TASK TO CARRY OUT:
Every line from the line containing "Viewport: 615px width, 292px height." through the end of the data is to be reproduced exactly, excluding pictures.

DATA SUPPLIED:
───

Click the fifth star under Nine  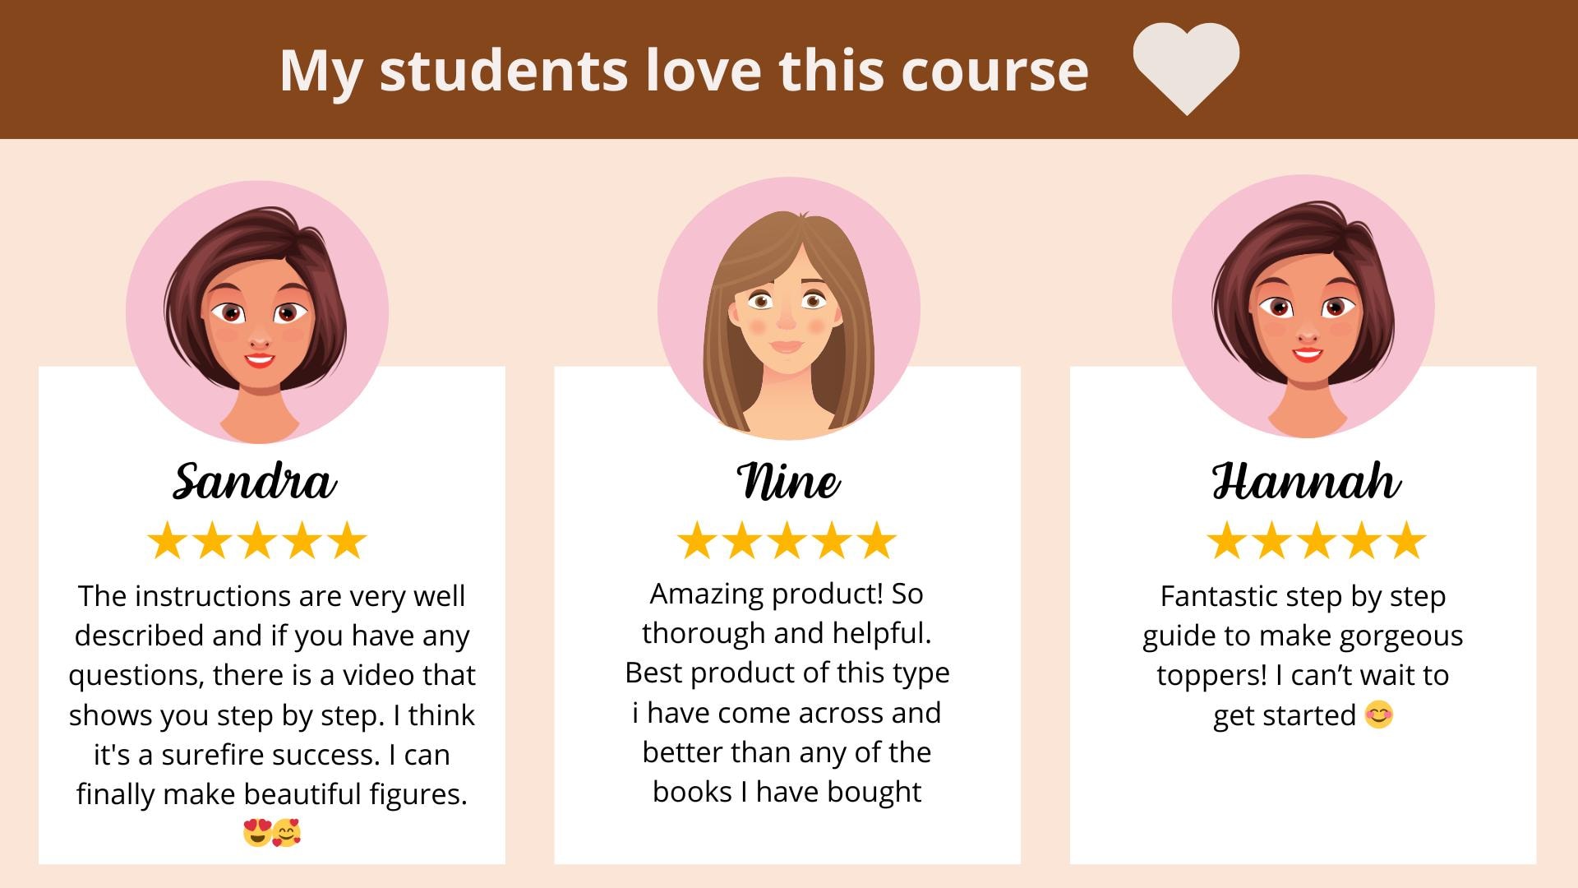coord(877,540)
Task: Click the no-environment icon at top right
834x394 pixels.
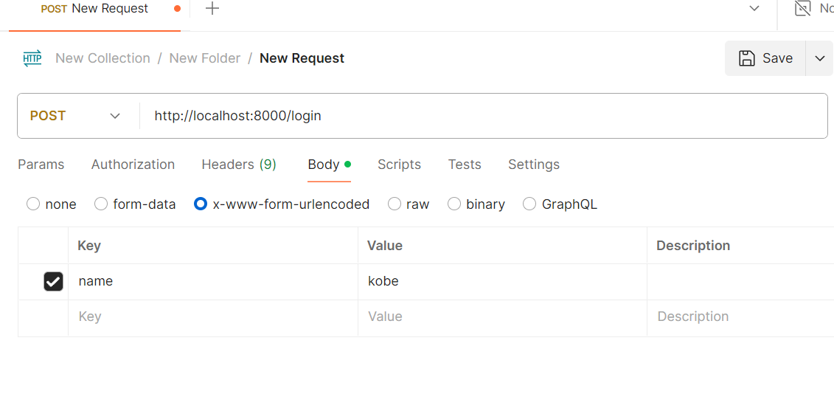Action: click(x=802, y=9)
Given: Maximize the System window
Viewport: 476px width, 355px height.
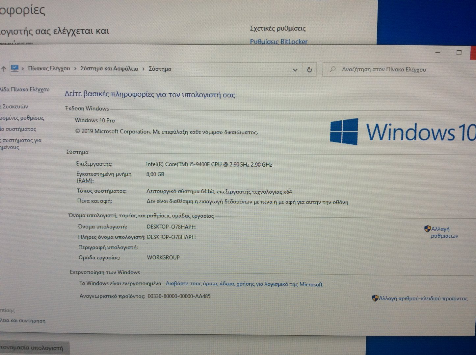Looking at the screenshot, I should 459,53.

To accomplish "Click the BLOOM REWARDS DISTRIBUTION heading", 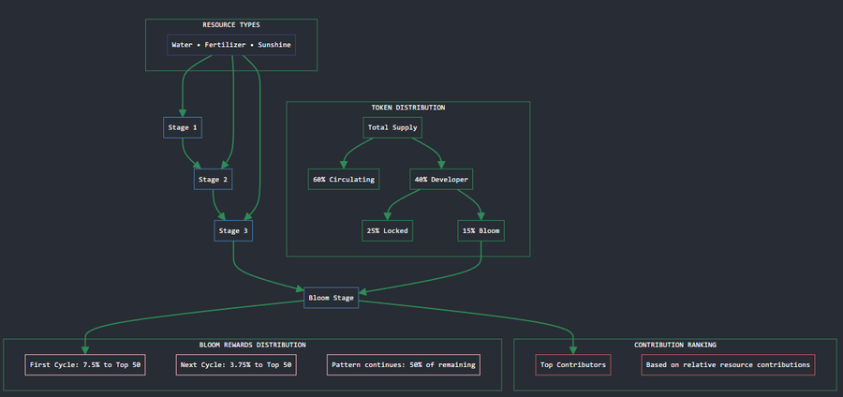I will pos(253,345).
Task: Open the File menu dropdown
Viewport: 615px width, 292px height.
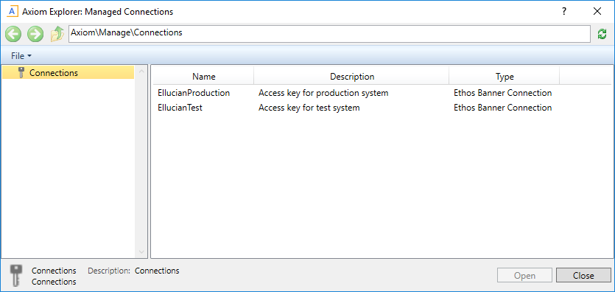Action: 21,56
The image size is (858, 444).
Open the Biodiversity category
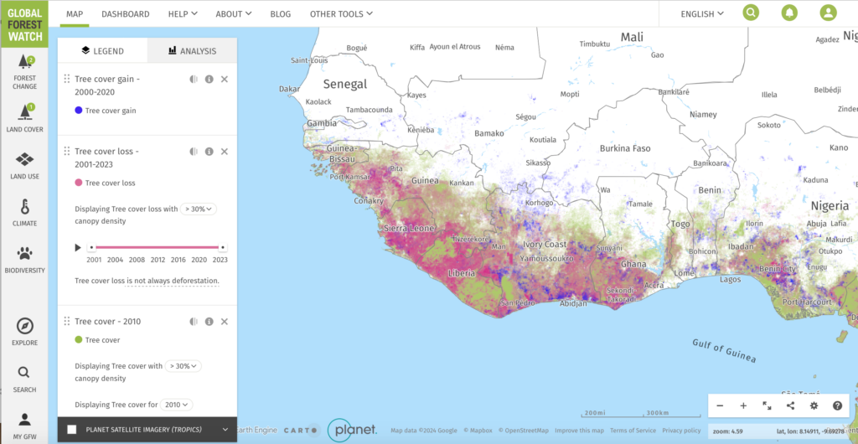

───

PROBLEM SOLUTION:
Viewport: 615px width, 292px height.
Action: 21,56
The image size is (858, 444).
Open the Biodiversity category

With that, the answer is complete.